FGF-2基因转染rBMSCs构建组织工程骨移植修复兔股骨头缺血性坏死模型

Construction of tissue engineered bone with FGF-2 gene transfected rBMSCs for repairing femoral head necrosis in rabbit

[目的]评价FGF-2基因转染r BMSCs构建组织工程骨移植修复兔股骨头缺血性坏死的治疗效果。[方法]采用密度梯度离心联合贴壁法体外分离、培养rBMSCs,并检测与XACB的生物相容性。用FGF-2基因过表达慢病毒转染rBMSCs,并检测FGF-2基因在rBMSCs成功过表达后,与XACB复合培养构建组织工程骨。将成功建立的激素型兔股骨头缺血性坏死模型随机分为5组:A组(control)、B组(XACB)、C组(XACB+r BMSCs)、D组(XACB+rBMSCs+Lv-GFP)、E组(XACB+rBMSCs+Lv-FGF2/GFP),进行组织工程骨移植。术后3、6、12周分点取材,进行大体解剖观察、X线片检查、HE染色评估新骨形成面积,评价该组织工程骨修复兔股骨头缺血性坏死模型的治疗效果。[结果]采用密度梯度离心联合贴壁法可获取高度均一的rBMSCs,与XACB的生物相容性良好。FGF-2基因转染rBMSCs(MOI=100),其效率在95%以上,q PCR及Western Blot检测rBMSCs可稳定过表达FGF-2。组织工程骨植入术后6周,大体标本观察及X线片检查显示E组缺损区修复面积在80%以上,术后12周缺损区完全修复,其成骨作用明显强于其他各组,而且X线评分及新骨形成面积也均高于其他各组(P<0.05)。[结论]FGF-2基因过表达慢病毒转染rBMSCs与XACB复合培养构建的组织工程骨可有效促进兔股骨头缺血坏死的修复效果。
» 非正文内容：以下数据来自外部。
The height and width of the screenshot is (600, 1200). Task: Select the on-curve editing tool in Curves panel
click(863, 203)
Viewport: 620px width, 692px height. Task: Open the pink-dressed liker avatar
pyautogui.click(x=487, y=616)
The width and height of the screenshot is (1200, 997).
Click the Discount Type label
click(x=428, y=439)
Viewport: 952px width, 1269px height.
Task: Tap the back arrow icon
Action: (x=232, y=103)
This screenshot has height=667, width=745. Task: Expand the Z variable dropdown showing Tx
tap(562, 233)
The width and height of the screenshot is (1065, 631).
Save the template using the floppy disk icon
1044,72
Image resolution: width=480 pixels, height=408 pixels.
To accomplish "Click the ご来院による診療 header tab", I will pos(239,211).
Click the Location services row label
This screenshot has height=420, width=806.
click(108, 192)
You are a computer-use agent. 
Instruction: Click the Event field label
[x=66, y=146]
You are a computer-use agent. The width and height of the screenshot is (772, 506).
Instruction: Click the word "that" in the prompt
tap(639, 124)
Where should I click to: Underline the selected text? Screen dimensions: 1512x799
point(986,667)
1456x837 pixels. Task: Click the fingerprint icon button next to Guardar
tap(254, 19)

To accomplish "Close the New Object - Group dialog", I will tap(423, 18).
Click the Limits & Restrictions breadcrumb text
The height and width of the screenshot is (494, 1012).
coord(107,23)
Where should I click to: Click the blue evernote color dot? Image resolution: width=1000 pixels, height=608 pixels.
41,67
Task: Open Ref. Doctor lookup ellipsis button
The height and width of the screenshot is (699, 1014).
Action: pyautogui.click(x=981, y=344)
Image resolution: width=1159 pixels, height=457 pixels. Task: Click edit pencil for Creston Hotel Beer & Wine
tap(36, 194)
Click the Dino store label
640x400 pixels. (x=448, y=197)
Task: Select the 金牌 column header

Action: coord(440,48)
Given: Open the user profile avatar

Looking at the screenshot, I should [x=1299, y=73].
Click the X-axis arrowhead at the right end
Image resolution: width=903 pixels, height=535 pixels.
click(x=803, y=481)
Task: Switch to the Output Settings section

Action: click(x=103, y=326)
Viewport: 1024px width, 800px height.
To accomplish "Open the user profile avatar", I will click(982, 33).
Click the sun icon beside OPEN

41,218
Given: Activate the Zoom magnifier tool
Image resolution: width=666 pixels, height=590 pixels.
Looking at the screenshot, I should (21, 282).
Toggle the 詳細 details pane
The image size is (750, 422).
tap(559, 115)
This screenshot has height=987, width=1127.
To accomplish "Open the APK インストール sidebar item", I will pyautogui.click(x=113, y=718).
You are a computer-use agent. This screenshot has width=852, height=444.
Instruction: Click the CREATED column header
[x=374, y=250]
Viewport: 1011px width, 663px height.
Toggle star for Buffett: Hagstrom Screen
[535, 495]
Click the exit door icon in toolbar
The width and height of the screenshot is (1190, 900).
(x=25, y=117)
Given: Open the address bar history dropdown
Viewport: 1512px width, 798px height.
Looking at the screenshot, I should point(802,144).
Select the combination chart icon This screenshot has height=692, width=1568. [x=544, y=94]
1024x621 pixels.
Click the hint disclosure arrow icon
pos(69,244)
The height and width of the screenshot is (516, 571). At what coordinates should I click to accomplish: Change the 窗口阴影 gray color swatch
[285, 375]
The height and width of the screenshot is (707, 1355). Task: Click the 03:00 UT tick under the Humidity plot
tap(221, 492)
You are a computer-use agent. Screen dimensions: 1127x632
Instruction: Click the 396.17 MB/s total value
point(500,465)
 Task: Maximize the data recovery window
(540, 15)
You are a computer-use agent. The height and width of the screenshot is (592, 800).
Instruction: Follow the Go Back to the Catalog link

[Objective] To evaluate the efficacy of FGF-2 gene over expression lentivirus transfected BMSCs in the construction of tissue-engineered bone graft for avascular necrosis of femoral head in rabbits. [Methods] The tissue-engineered bone was constructed with FGF-2 gene overexpressed lentivirus-transfected BMSCs and XACB. After the model of early avascular necrosis of femoral head was established by LPS combined with hormone in rabbit, the animals were randomly di- vided into 5 groups： including the group A （control）, B （XACB） , C （XACB＋rBMSCs） , D （XACB＋rBMSCs＋Lv-GFP） and E （XACB ＋rBMSCs＋Lv-FGF2/GFP） in term of the materials implanted in the femoral heads. The results were evaluated by gross anatomy and X-ray examination, HE staining to assess the effect of the tissue engineering bone on rabbit avascular necrosis of the femoral head. [Results] FGF-2 gene was transfected into rBMSCs （MOI=100） by lentivirus with efficiency above 95%, because rBMSCs were successfully overexpressing FGF-2 by qPCR and Western Blot. After tissue engineering bone implantation, X-ray examination and gross specimen observation showed that the repair area in the group E was more than 80% at 6 weeks, and the defect was completely repaired at 12 weeks, osteogenesis was stronger than other groups. X-ray score and new bone formation area in the group E were statistically higher than other groups （P〈0.05） . [Conclusion] The tissue engineering bone constructed by FGF-2 gene overexpression lentivirus transfected BMSCs and XACB does effectively promote the repair of avascular necrosis of the femoral head.